== Prompt ==
For the data that follows, print the line with "Click the Level value Information", the line with "The image size is (548, 395).", and all lines between them, exactly as they stand. Omit pictures and add nothing.

== Supplied records ==

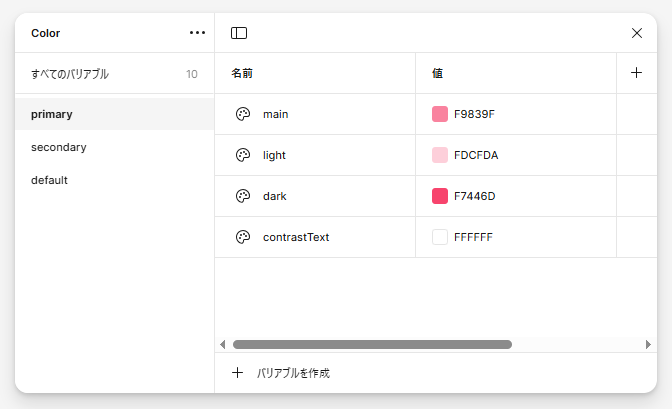
Task: Open the F7446D color swatch
Action: pyautogui.click(x=440, y=196)
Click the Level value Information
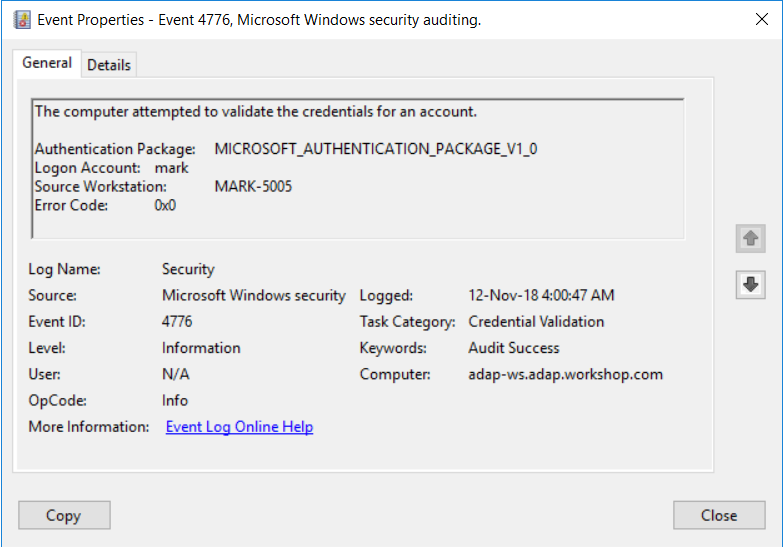The width and height of the screenshot is (783, 548). [201, 348]

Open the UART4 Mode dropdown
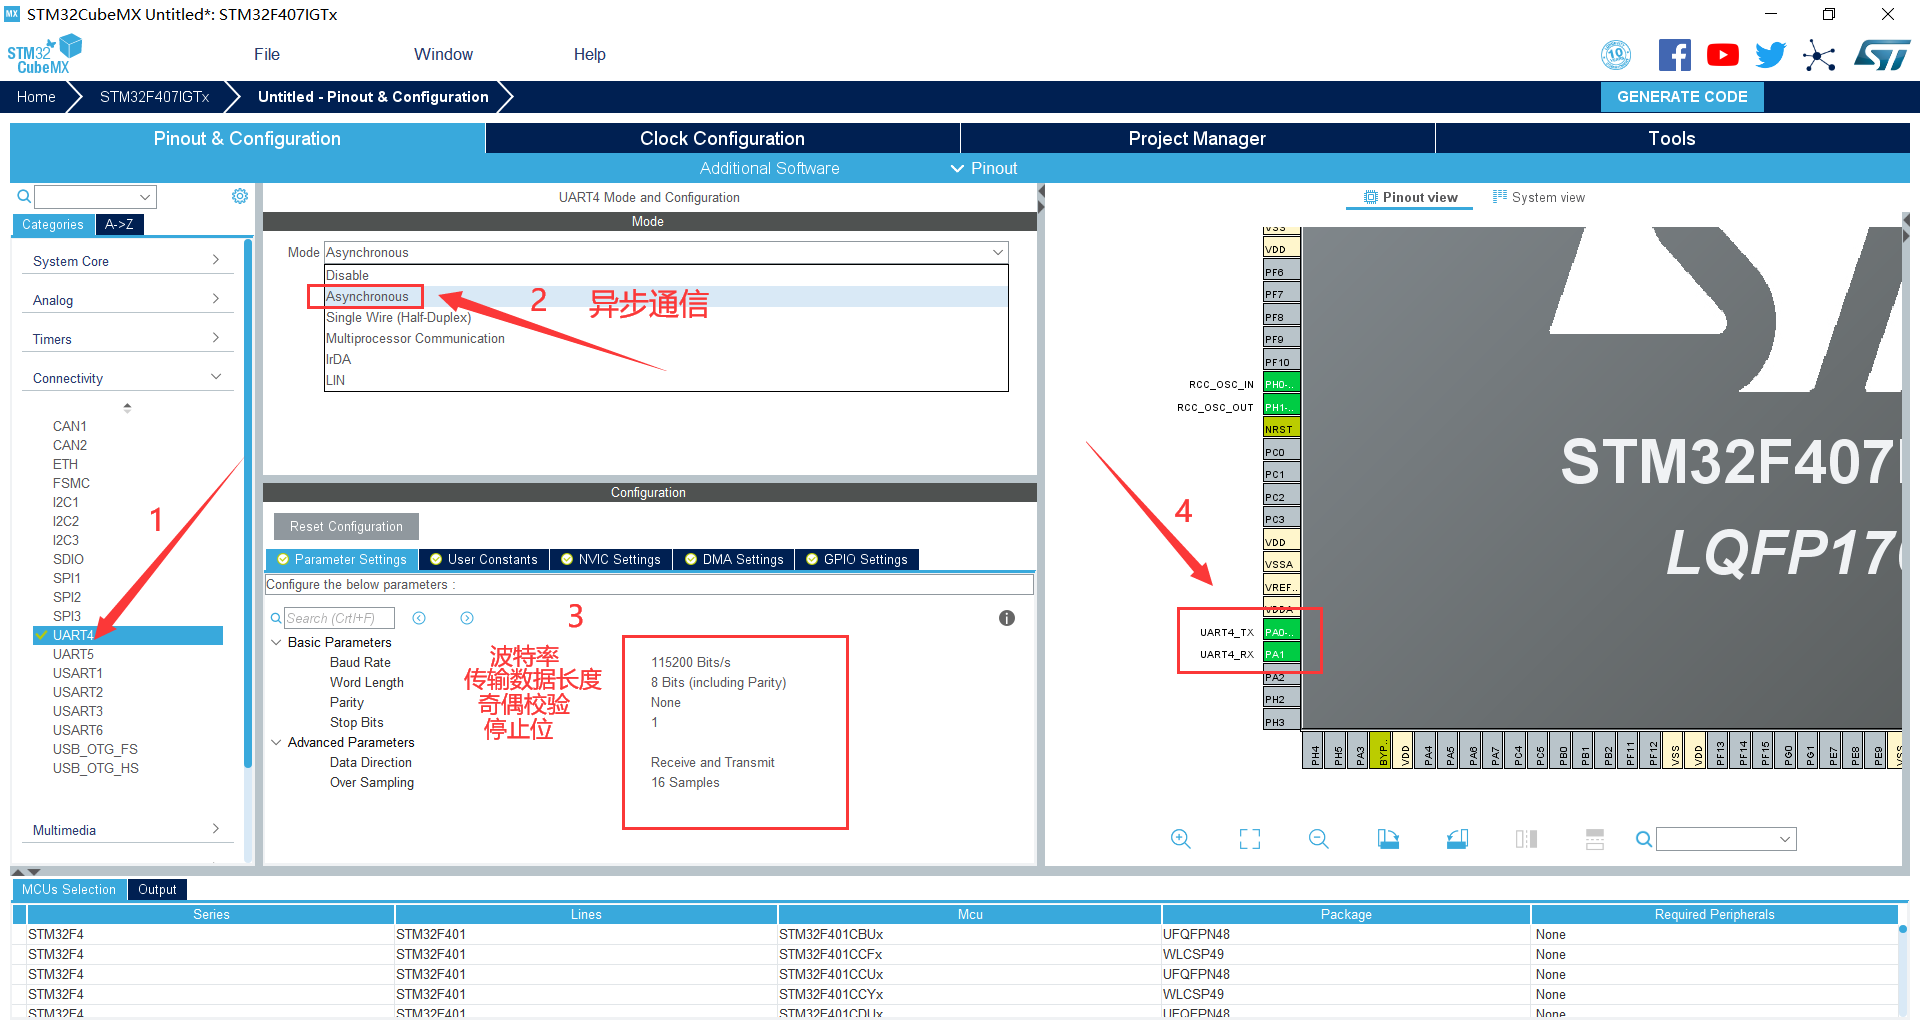(665, 252)
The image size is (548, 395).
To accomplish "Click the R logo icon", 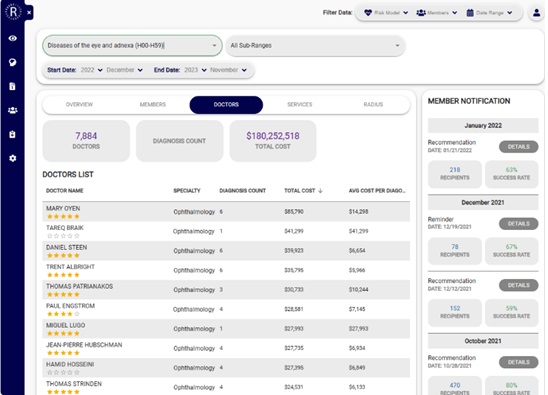I will [13, 12].
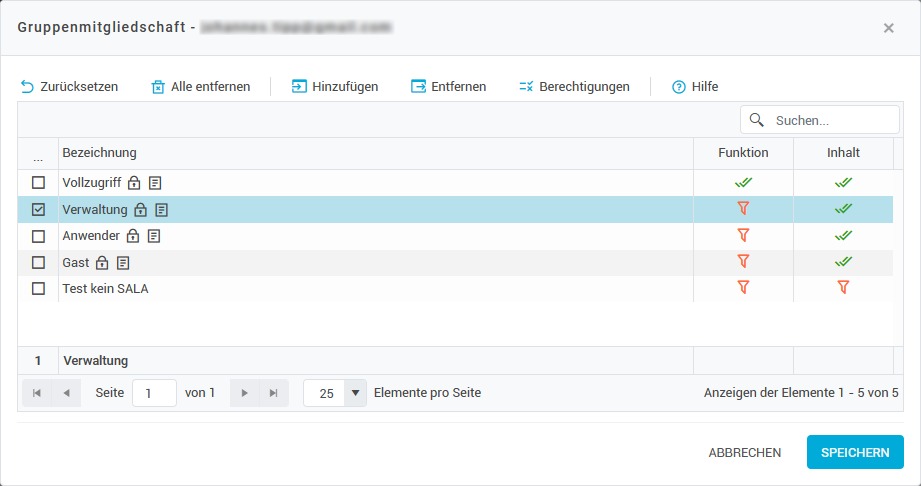The width and height of the screenshot is (921, 486).
Task: Uncheck the Verwaltung checkbox
Action: pyautogui.click(x=38, y=210)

== Expected output ==
Click the Level value Information
The width and height of the screenshot is (783, 548). [201, 348]

Open the UART4 Mode dropdown
(665, 252)
The image size is (548, 395).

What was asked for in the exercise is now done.